> _Work required_:
Take the data below and extract the lines from the one with "Task: Click the 'Перпендикулярні" to the one with "Task: Tap the back arrow icon", inclusive, exactly as written.

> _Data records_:
:::::
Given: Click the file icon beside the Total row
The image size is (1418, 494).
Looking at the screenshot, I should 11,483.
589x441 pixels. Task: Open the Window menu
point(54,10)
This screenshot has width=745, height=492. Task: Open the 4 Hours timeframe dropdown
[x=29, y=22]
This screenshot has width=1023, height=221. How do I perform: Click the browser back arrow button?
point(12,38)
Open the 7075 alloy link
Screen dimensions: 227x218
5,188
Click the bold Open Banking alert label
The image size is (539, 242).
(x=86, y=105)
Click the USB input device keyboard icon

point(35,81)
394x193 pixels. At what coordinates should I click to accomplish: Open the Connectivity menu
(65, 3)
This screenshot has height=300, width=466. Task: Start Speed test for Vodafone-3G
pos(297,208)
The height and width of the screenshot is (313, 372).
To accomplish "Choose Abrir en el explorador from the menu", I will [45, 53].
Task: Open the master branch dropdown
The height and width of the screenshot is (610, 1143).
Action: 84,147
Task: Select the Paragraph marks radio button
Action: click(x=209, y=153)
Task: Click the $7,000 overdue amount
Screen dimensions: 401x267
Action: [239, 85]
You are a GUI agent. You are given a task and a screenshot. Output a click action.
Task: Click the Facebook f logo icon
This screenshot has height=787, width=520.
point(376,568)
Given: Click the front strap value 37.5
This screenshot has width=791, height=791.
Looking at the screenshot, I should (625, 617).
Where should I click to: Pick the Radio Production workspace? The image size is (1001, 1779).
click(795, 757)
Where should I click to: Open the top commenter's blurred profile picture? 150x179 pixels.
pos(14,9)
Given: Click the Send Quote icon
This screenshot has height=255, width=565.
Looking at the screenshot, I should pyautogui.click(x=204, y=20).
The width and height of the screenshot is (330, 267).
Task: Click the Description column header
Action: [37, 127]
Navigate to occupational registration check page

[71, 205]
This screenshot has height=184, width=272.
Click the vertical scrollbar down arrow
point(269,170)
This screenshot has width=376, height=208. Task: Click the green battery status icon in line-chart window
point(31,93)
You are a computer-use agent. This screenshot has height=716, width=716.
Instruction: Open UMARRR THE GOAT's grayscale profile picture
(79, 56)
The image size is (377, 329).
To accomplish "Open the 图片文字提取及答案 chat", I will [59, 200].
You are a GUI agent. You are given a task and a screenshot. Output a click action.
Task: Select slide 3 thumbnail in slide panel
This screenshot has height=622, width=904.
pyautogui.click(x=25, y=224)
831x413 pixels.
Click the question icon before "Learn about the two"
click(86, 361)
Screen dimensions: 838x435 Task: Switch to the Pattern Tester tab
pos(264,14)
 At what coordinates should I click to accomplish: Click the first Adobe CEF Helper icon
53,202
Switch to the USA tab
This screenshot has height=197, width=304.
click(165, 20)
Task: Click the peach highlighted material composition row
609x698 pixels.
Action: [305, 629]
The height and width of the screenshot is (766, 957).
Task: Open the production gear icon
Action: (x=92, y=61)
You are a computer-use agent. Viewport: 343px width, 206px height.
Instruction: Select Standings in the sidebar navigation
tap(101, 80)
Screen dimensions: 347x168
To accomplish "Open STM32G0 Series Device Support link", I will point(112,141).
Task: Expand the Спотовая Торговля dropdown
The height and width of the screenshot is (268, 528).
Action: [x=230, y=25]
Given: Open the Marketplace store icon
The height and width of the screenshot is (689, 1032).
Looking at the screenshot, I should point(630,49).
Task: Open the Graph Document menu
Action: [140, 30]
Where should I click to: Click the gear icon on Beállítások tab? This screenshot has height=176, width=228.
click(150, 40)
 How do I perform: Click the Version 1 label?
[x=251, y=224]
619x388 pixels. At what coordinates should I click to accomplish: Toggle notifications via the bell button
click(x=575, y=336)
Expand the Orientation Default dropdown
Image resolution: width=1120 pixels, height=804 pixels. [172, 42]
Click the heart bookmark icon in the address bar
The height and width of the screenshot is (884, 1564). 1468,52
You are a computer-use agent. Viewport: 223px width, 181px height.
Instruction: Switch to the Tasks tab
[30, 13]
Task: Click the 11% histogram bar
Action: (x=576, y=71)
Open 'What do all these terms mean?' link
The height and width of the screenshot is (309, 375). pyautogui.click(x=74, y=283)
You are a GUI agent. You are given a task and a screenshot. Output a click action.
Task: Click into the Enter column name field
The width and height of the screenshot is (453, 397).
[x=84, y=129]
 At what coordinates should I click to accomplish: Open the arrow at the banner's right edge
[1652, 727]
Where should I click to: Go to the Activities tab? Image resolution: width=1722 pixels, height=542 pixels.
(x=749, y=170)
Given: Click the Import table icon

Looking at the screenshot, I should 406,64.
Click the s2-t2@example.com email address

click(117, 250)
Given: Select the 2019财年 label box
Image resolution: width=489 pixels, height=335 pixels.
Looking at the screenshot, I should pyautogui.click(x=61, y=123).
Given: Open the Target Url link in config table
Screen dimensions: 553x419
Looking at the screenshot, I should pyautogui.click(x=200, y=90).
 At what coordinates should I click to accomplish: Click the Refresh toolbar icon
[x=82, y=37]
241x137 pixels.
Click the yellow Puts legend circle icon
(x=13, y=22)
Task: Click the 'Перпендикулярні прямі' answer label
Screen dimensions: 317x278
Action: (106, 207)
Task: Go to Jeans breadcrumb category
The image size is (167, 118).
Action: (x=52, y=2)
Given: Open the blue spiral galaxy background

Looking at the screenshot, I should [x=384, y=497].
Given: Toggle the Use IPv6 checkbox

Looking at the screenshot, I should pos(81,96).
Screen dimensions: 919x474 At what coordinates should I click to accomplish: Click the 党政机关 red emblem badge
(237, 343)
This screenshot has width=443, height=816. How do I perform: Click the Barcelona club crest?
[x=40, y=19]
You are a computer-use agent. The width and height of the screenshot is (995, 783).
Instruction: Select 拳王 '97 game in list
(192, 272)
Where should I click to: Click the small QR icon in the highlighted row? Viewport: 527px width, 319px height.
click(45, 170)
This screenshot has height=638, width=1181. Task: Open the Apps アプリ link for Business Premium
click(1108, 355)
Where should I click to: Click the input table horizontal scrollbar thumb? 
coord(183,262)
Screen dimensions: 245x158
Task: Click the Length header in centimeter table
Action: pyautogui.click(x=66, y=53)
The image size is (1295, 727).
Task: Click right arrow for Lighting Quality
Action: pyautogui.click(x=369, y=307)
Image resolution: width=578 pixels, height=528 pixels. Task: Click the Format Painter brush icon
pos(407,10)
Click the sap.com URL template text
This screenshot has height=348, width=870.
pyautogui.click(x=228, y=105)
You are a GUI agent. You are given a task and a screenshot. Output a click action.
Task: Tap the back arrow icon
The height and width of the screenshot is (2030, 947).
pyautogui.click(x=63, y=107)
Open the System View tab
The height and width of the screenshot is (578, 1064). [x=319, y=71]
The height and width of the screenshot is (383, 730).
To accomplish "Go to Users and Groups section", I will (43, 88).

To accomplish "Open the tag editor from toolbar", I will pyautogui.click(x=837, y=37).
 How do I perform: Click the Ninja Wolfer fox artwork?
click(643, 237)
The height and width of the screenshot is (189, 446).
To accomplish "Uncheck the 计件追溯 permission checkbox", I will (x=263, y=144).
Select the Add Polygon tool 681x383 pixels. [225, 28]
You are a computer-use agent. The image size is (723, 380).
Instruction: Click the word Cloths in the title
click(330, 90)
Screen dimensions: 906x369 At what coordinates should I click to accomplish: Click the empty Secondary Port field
:::::
> _Expected answer_:
Task: Click the 'Перпендикулярні прямі' answer label
Screen dimensions: 317x278
Action: (106, 207)
Task: Go to Jeans breadcrumb category
The image size is (167, 118).
Action: (x=52, y=2)
Given: Open the blue spiral galaxy background

Looking at the screenshot, I should [x=384, y=497].
Given: Toggle the Use IPv6 checkbox

Looking at the screenshot, I should pos(81,96).
Screen dimensions: 919x474 At what coordinates should I click to accomplish: Click the 党政机关 red emblem badge
(237, 343)
This screenshot has width=443, height=816. How do I perform: Click the Barcelona club crest?
[x=40, y=19]
You are a computer-use agent. The width and height of the screenshot is (995, 783).
Instruction: Select 拳王 '97 game in list
(192, 272)
Where should I click to: Click the small QR icon in the highlighted row? Viewport: 527px width, 319px height.
click(45, 170)
This screenshot has height=638, width=1181. Task: Open the Apps アプリ link for Business Premium
click(1108, 355)
Where should I click to: Click the input table horizontal scrollbar thumb? 
coord(183,262)
Screen dimensions: 245x158
Task: Click the Length header in centimeter table
Action: pyautogui.click(x=66, y=53)
The image size is (1295, 727).
Task: Click right arrow for Lighting Quality
Action: pyautogui.click(x=369, y=307)
Image resolution: width=578 pixels, height=528 pixels. Task: Click the Format Painter brush icon
pos(407,10)
Click the sap.com URL template text
This screenshot has height=348, width=870.
pyautogui.click(x=228, y=105)
You are a GUI agent. You are given a task and a screenshot. Output a click action.
Task: Tap the back arrow icon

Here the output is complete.